El escribano inglés defendía, además, que “el poder legislativo y el poder ejecutivo, en todas las Monarquías moderadas y en todos los gobiernos bien regulados, deben estar en diferentes manos”. Empezaba a fraguarse la teoría de la división de poderes –por cierto, ahora totalmente violada en España-, que luego desarrollaría por extenso Montesquieu, al incluir el poder judicial, aunque nunca lo dijo de una manera expresa.
 
En este “catecismo protestante del antiabsolutismo”, según J.J. Chevalier (“Los grandes textos políticos, desde Maquiavelo a nuestros días”, Aguilar, 1955) bebieron todos los ensayistas ingleses (menos Burke), americanos y franceses del siglo XVIII. El Segundo Tratado estableció para lo sucesivo las bases de la democracia liberal, de carácter parlamentario y esencia individualista.
 
La máxima de Locke era la tolerancia, expresada en la frase “vivir y dejar vivir”, si bien los orangistas, sus amigos, fueron muy poco tolerantes con los “papistas”, partidarios de los Estuardos, a los que persiguieron con saña tan pronto como aquellos se alzaron con el santo y la limosna.

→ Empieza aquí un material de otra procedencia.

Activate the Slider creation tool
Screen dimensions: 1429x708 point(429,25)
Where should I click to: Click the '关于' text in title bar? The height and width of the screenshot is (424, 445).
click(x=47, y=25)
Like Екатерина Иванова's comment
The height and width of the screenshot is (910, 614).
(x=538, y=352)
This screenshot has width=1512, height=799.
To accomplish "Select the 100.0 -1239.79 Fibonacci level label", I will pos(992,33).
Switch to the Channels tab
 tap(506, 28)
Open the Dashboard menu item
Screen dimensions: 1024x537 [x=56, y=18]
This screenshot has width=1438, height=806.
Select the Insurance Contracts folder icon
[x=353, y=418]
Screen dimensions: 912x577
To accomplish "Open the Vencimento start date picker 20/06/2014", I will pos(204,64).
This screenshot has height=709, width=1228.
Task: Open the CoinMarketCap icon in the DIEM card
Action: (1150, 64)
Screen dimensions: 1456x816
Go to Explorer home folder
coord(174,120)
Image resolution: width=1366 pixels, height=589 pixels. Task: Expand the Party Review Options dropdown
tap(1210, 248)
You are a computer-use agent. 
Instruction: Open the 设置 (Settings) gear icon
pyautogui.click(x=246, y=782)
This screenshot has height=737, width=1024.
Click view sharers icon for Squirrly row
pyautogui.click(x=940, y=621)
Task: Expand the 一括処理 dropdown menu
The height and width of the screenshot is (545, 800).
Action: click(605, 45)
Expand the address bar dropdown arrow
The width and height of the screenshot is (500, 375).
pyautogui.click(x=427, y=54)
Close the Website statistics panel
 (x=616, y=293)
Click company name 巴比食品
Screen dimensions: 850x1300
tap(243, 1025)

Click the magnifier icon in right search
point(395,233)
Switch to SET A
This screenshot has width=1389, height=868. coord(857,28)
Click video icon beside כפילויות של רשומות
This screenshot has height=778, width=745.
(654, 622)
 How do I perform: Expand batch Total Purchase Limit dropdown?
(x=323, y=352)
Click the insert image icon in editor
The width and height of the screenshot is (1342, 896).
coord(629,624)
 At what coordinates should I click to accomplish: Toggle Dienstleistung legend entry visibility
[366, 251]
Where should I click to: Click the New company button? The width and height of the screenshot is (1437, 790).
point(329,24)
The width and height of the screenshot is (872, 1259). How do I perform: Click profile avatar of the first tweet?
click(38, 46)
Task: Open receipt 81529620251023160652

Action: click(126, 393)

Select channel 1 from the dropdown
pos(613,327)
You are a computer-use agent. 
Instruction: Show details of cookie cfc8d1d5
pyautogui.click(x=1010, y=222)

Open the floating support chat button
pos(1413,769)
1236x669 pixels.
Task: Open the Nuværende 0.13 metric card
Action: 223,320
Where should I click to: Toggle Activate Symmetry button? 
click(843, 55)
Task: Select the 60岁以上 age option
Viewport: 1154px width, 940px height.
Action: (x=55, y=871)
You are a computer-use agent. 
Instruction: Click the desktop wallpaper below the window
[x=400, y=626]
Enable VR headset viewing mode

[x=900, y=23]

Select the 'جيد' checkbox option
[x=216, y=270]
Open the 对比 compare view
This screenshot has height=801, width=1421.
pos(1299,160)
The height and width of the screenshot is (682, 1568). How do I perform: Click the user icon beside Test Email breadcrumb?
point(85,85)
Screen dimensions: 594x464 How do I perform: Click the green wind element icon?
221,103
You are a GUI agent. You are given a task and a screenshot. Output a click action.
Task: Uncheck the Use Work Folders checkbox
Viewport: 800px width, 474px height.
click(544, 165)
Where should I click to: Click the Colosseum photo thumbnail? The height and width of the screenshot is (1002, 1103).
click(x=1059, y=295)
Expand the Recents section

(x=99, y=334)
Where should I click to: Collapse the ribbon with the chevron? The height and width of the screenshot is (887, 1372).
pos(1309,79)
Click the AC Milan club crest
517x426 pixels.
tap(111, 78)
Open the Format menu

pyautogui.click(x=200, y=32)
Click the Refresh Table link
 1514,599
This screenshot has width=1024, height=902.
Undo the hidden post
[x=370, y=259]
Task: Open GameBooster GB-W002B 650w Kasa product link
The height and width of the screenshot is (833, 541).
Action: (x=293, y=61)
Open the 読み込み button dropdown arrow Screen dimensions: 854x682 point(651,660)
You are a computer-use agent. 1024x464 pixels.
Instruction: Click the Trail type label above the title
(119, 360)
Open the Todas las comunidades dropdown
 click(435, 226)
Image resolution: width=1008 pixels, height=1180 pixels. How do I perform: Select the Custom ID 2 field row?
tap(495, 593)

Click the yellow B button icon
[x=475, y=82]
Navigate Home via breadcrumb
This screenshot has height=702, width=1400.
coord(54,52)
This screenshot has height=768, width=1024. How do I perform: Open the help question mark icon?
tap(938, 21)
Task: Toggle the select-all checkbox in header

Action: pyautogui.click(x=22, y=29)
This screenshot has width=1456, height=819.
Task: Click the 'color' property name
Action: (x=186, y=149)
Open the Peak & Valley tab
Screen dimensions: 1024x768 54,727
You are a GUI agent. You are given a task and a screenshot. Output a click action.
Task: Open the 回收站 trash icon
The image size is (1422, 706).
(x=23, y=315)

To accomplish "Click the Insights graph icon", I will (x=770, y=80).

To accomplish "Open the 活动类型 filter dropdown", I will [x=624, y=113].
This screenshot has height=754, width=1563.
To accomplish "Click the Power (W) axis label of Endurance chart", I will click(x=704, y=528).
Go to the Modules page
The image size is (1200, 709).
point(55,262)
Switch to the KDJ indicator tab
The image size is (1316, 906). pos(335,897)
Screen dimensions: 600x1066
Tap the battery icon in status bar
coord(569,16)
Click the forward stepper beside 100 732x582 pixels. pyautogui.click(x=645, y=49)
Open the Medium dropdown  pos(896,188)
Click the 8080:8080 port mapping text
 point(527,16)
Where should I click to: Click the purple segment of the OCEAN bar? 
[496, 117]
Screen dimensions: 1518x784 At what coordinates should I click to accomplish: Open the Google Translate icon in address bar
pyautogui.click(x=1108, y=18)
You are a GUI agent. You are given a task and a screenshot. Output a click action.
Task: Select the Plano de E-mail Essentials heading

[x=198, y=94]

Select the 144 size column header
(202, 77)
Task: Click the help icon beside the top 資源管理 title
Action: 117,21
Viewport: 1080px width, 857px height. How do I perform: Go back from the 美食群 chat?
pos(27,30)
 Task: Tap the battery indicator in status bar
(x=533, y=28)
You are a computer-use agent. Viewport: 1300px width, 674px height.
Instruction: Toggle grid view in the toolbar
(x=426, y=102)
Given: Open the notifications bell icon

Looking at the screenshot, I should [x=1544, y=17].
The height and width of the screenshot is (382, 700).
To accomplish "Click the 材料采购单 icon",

También fue el primero en separar los asuntos religiosos de los políticos (recordemos, “a Dios lo que es de Dios, y al César lo que es del Cesar”), cuando dijo en las Cartas, “todo el poder del gobierno civil afecta exclusivamente a los intereses civiles, se limita a las cosas de este mundo y no tiene nada que ver con el otro”. Este principio lo recogió de modo preciso y afortunado la Constitución de los EE.UU., cuando dejó escrito, ya en la primera línea de la primera enmienda de las que integran la Carta de derechos individuales, que: “El Congreso no podrá aprobar ninguna ley conducente al establecimiento de religión alguna, ni a prohibir el libre ejercicio de ninguna de ellas”. O sea, el Estado y su gobierno se declaraban incompetentes en materia religiosa, ajenos a las instituciones que se ocupan de las cuestiones del alma y de la fe de los ciudadanos, los cuales quedaban totalmente liberados para practicar sus credos y ritos, así como la propagación de sus creencias, siempre que respetaran a los demás. No se trataba de implantar un Estado laico y mucho menos laicista, empecinado en borrar las expresiones religiosas de la faz de la tierra, sino aconfesional, neutral y automarginado de lo trascendente que sólo a los individuos y a sus iglesias compete. Seguiré con el tema.